Kennedy points to a cascade of rulings from several states that she says “stood up for the basic principle that all Americans deserve to have their voices heard at the ballot box without manipulation or suppression.”
The rulings include a federal appeals court opinion that invalidated key parts of a North Carolina law, a different appeals court decision softening a Texas photo ID law, a state district court in Kansas that temporarily enjoined a proof of citizenship requirement for state and local elections and another federal ruling that softened Wisconsin’s voter ID law.
The latest opinion came down on Monday when a federal judge in North Dakota granted a preliminary injunction requiring North Dakota to institute fail safe provisions in its voter ID law.
In some ways, the North Carolina ruling was the most expansive and powerful for liberal groups because the law was the first passed after the Supreme Court struck a key provision of the Voting Rights Act in 2013. That opinion sent liberals into despair and motivated Republican-led legislatures to pass new restrictive laws that they said would protect fair elections and combat voter fraud.
In an 83-page opinion, Judge Diana Gribbon Motz, writing for a three-judge panel of judges on the Fourth Circuit Court of Appeals, referenced the fact that “immediately after” the Supreme Court issued the Shelby County decision, North Carolina’s General Assembly “vastly expanded an earlier photo ID bill and and rushed through the legislative process the most restrictive voting legislation seen in North Carolina since enactment of the Voting Rights Act of 1965.”
Motz said the new provisions of the law targeted “African-Americans with almost surgical precision.”
As soon as Motz’s opinion was released, GOP Gov. Pat McCrory, along with other supporters of the law, vowed to appeal either to a larger panel of judges on the appeals court or to the Supreme Court.
State Senate Leader Phil Berger and state House Speaker Tim Moore, both Republicans, said the opinion had been issued “by three partisan Democrats” and said that it “ignores legal precedent.”
For advocates of voting rights, however, the opinion symbolizes the work they’ve done in the years since the Supreme Court ruled in Shelby County v. Holder.
In that 5-4 case, the Supreme Court said that the coverage formula used to determine which states would be required to have the federal government review their voting changes was outdated and that Congress needed to act.
“Our country has changed, and while any racial discrimination in voting is too much, Congress must ensure that the legislation it passes to remedy that problem speaks to current conditions,” wrote Chief Justice John Roberts in the court’s opinion.
But critics immediately (and correctly) predicted said that the deeply divided Congress would never act, and they said the true effect of the decision would be to essentially gut the provision that required the federal government to “preclear” – or approve –any voting changes in certain states.
Justice Ruth Bader Ginsburg, writing a dissent on behalf of herself and her three liberal colleagues, lamented the majority’s opinion back in 2013.
“Throwing out pre-clearance when it has worked and is continuing to work to stop discriminatory changes is like throwing away your umbrella in a rainstorm because you are not getting wet,” she wrote.

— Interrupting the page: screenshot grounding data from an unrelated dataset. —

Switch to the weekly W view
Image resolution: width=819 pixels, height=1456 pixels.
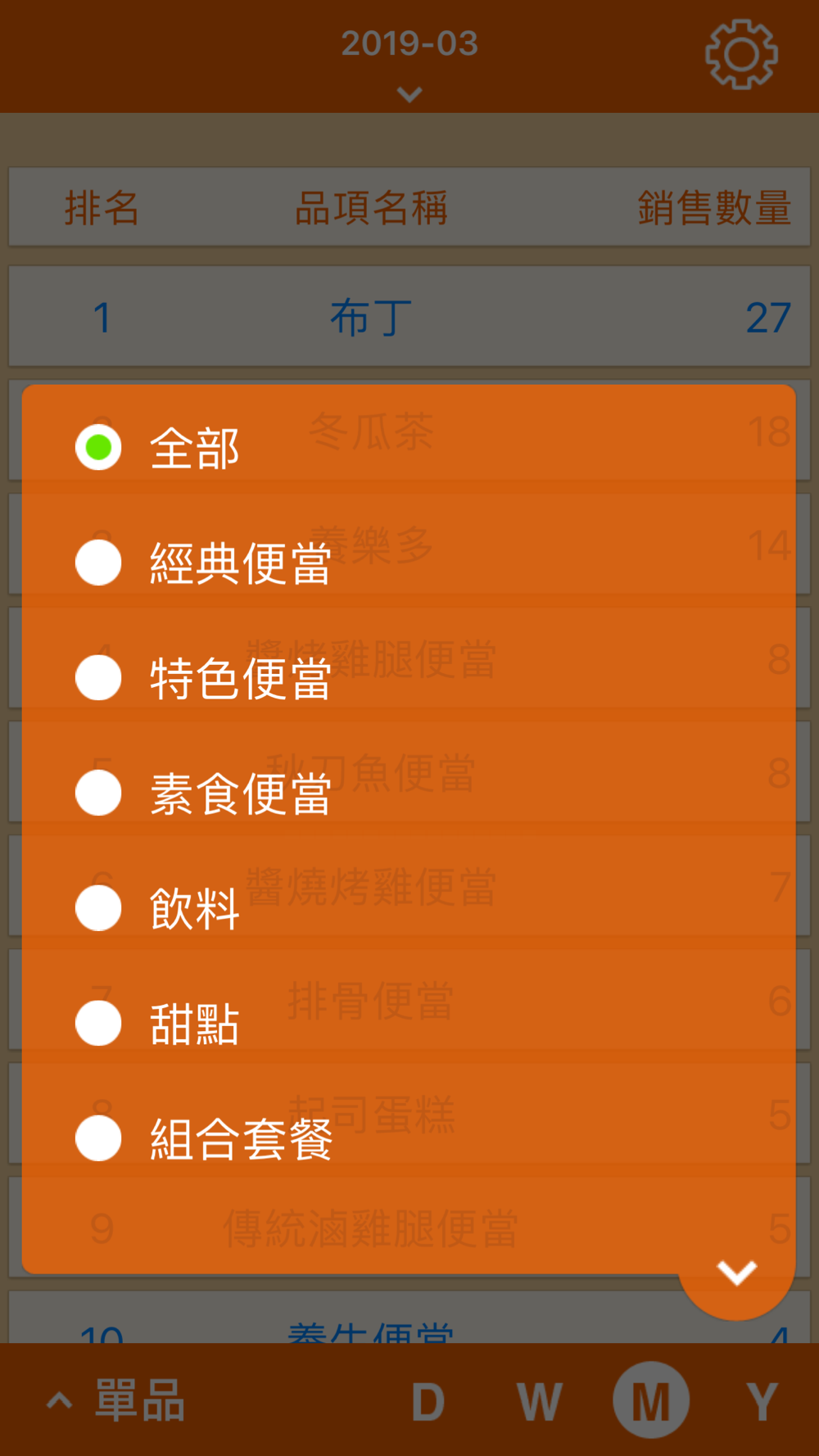coord(540,1401)
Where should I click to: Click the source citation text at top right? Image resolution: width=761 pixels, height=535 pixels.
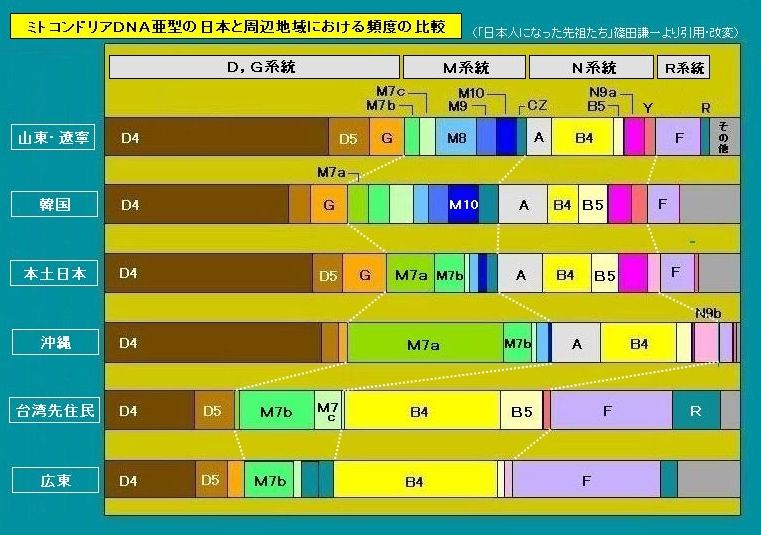click(607, 32)
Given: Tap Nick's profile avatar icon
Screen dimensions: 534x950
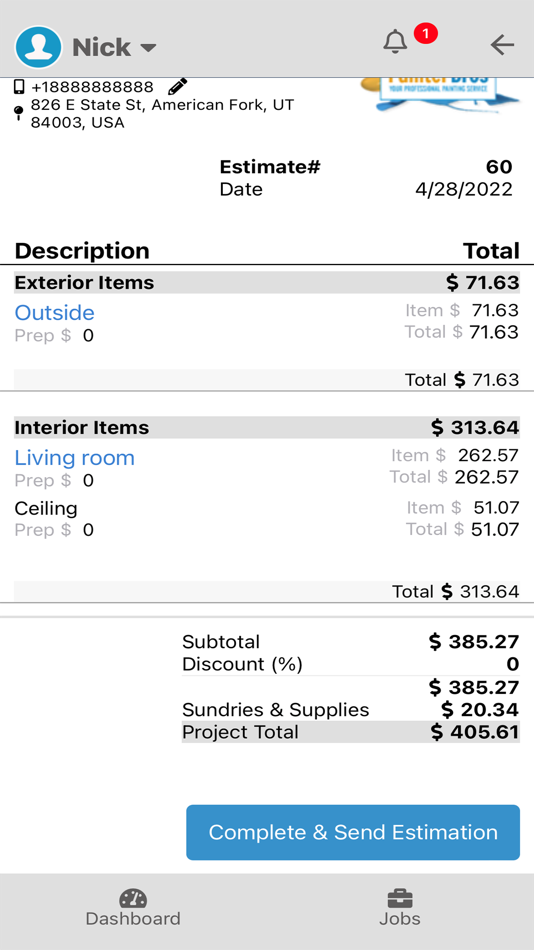Looking at the screenshot, I should click(39, 47).
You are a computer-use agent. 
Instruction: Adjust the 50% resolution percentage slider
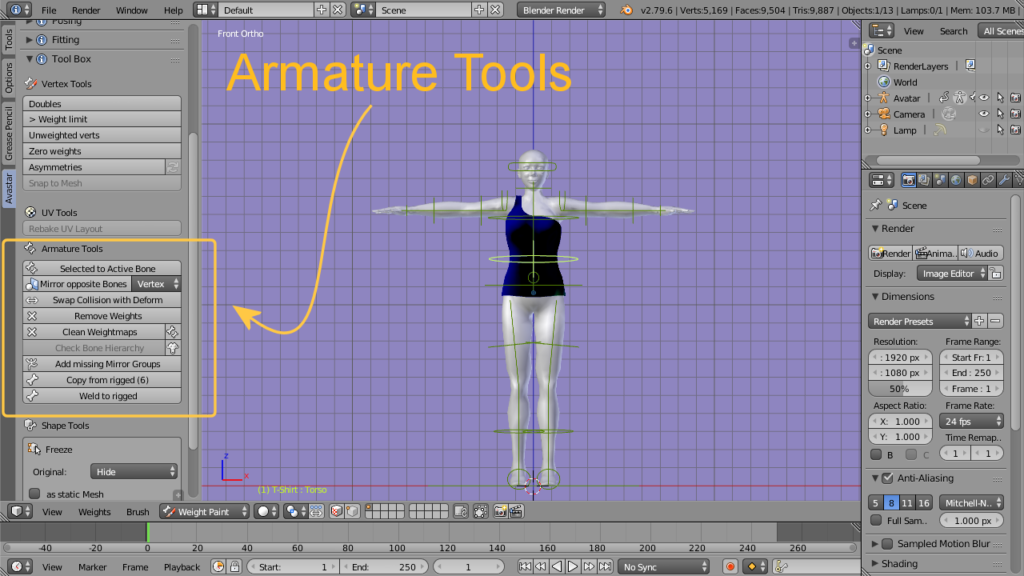click(x=898, y=388)
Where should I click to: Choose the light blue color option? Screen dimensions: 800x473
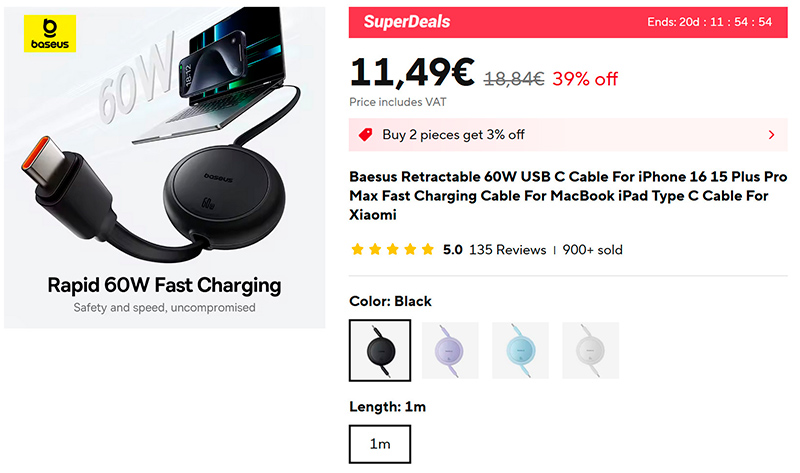[x=520, y=350]
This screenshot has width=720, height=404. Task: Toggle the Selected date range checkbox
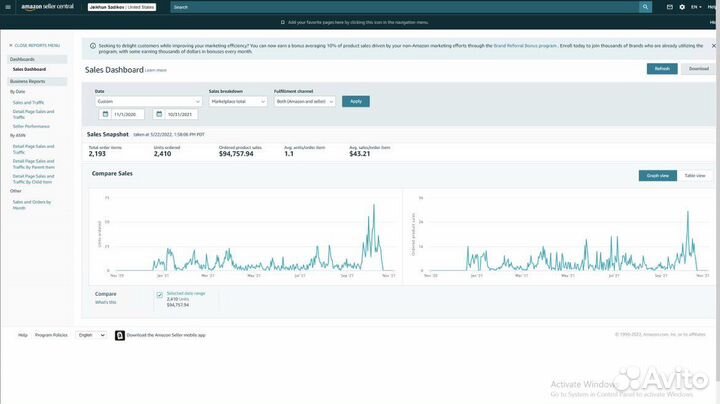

Allison Riggs, a senior attorney at the Southern Coalition for Social Justice, says the North Carolina ruling and some of the other ones undermine Shelby.
“The majority’s opinion in Shelby stood for the proposition that things were much better, that we were practically in a post-racial society,” she said. “And now you’ve got federal judges saying that they are seeing a spate of laws that are racially discriminatory and have racially discriminatory effect.”
But supporters of the Shelby County decision see things differently.
The conservative Heritage Foundation’s Hans von Spakovsky says the North Carolina decision reflects that “pre-clearance was not necessary, that voting rights could be handled by traditional litigation.”
He also stressed that he believes the North Carolina decision was wrongly decided.
“There is no evidence of a discriminatory intent or effect on the part of the legislature,” he said.
Riggs dismisses the notion that so called “traditional litigation” is enough. While pleased with the recent opinions she believes Congress should act to restore the full Voting Rights Act.
“These challenges have come at a cost to the litigants, and to our democracy,” she said.